START

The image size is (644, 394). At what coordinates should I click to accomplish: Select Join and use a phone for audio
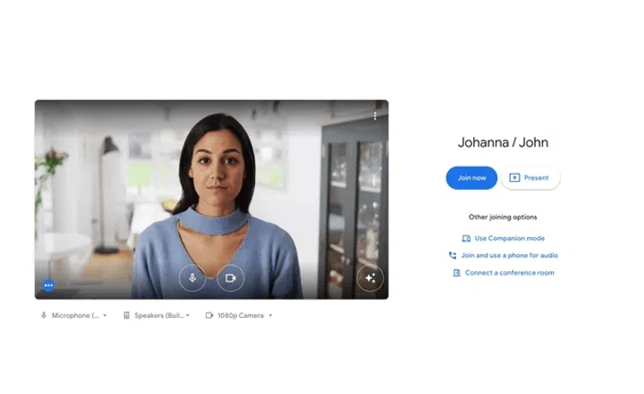(x=510, y=255)
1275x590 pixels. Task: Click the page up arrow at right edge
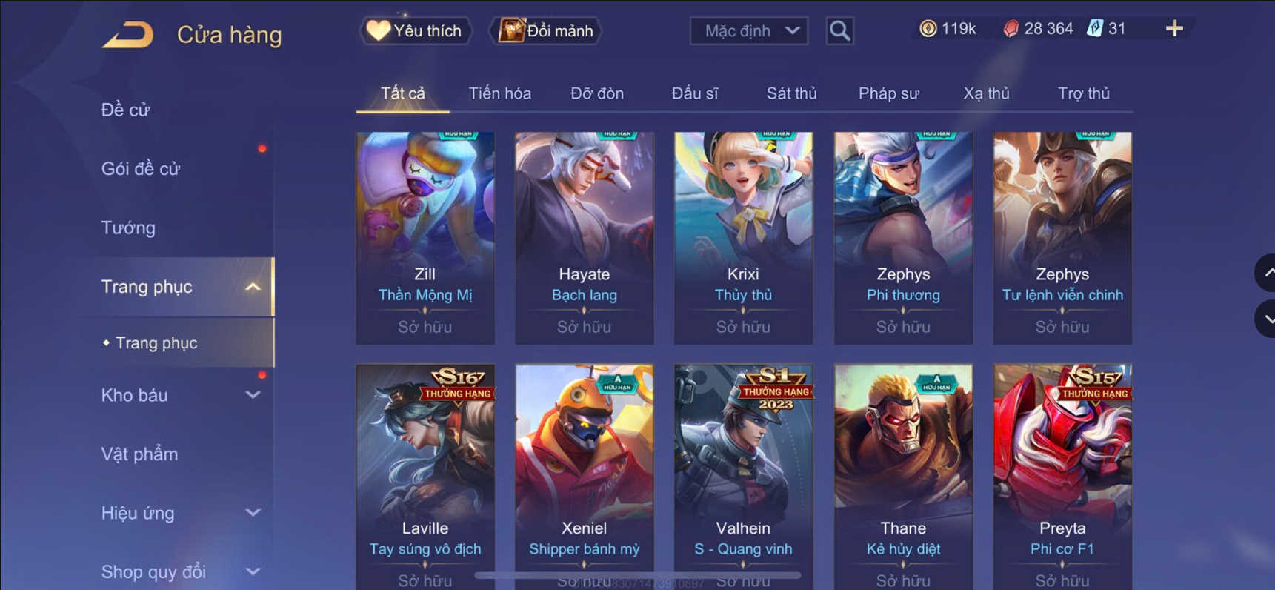point(1265,273)
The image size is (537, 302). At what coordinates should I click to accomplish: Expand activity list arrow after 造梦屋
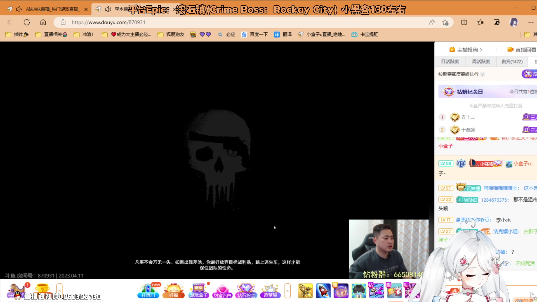coord(288,291)
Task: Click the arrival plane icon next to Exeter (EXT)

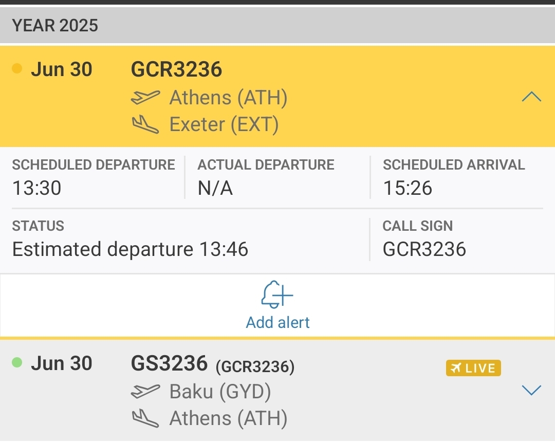Action: (x=146, y=124)
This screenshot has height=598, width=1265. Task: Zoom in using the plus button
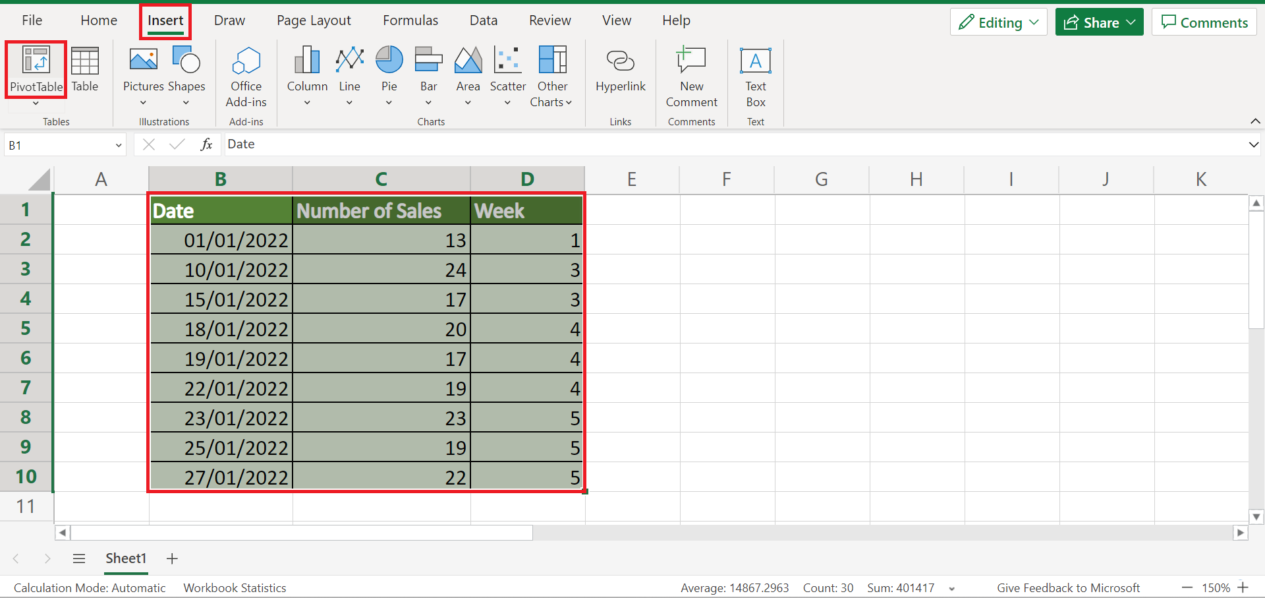coord(1243,587)
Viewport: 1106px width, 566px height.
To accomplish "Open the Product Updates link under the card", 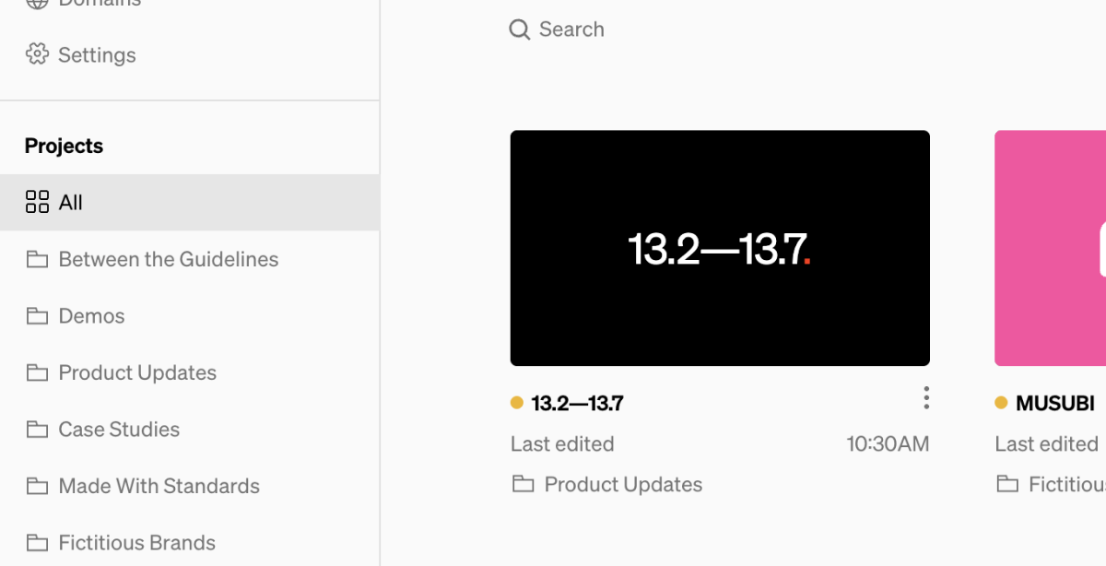I will point(622,483).
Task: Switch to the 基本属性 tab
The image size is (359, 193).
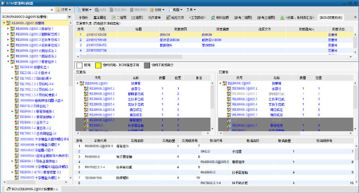Action: [x=100, y=18]
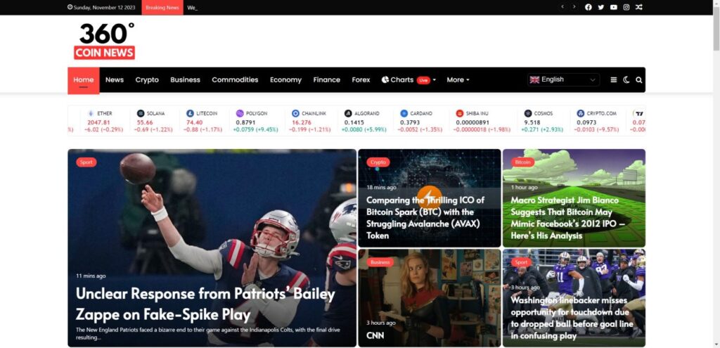Click the red Crypto category tag
This screenshot has height=348, width=720.
coord(378,162)
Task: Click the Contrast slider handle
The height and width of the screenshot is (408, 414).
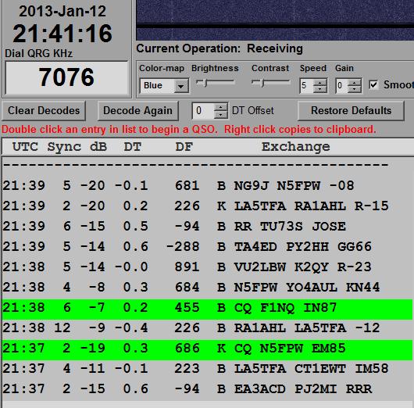Action: [x=262, y=83]
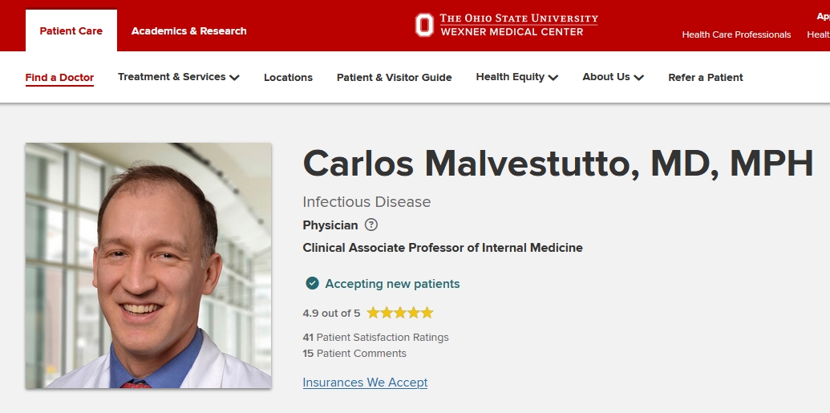830x413 pixels.
Task: Open the Locations page
Action: point(288,78)
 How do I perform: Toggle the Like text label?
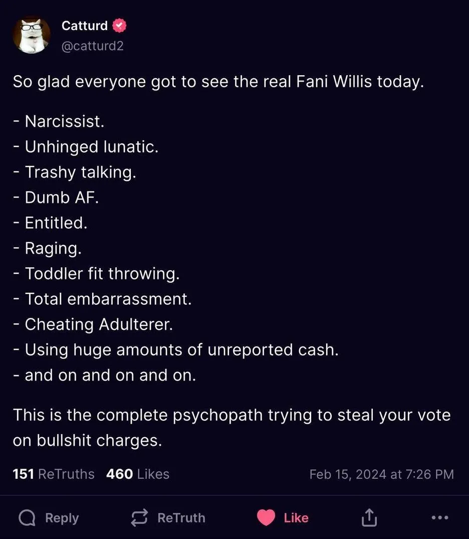[x=296, y=518]
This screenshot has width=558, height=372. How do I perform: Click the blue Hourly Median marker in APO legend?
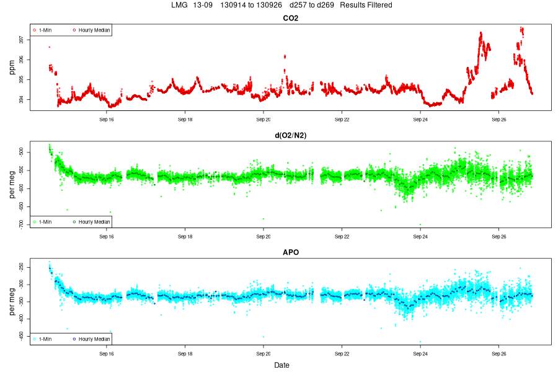74,339
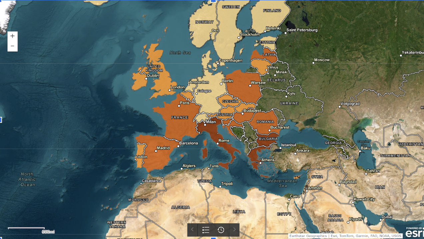Click the Madrid city marker
The width and height of the screenshot is (424, 239).
tap(156, 151)
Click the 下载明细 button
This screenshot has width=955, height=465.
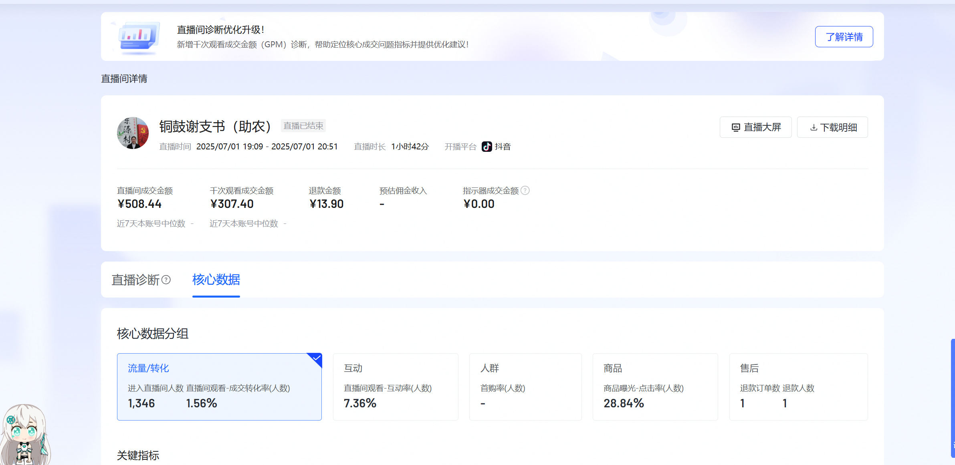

END

▸ **Goal**
Which lines in the material above contain the string "coordinates"? Copy each of them out.

▸ **Written response**
The image size is (644, 394). At what coordinates should I click to accomplish: Select Join and use a phone for audio
The image size is (537, 302). At what coordinates should I click to accomplish: Expand activity list arrow after 造梦屋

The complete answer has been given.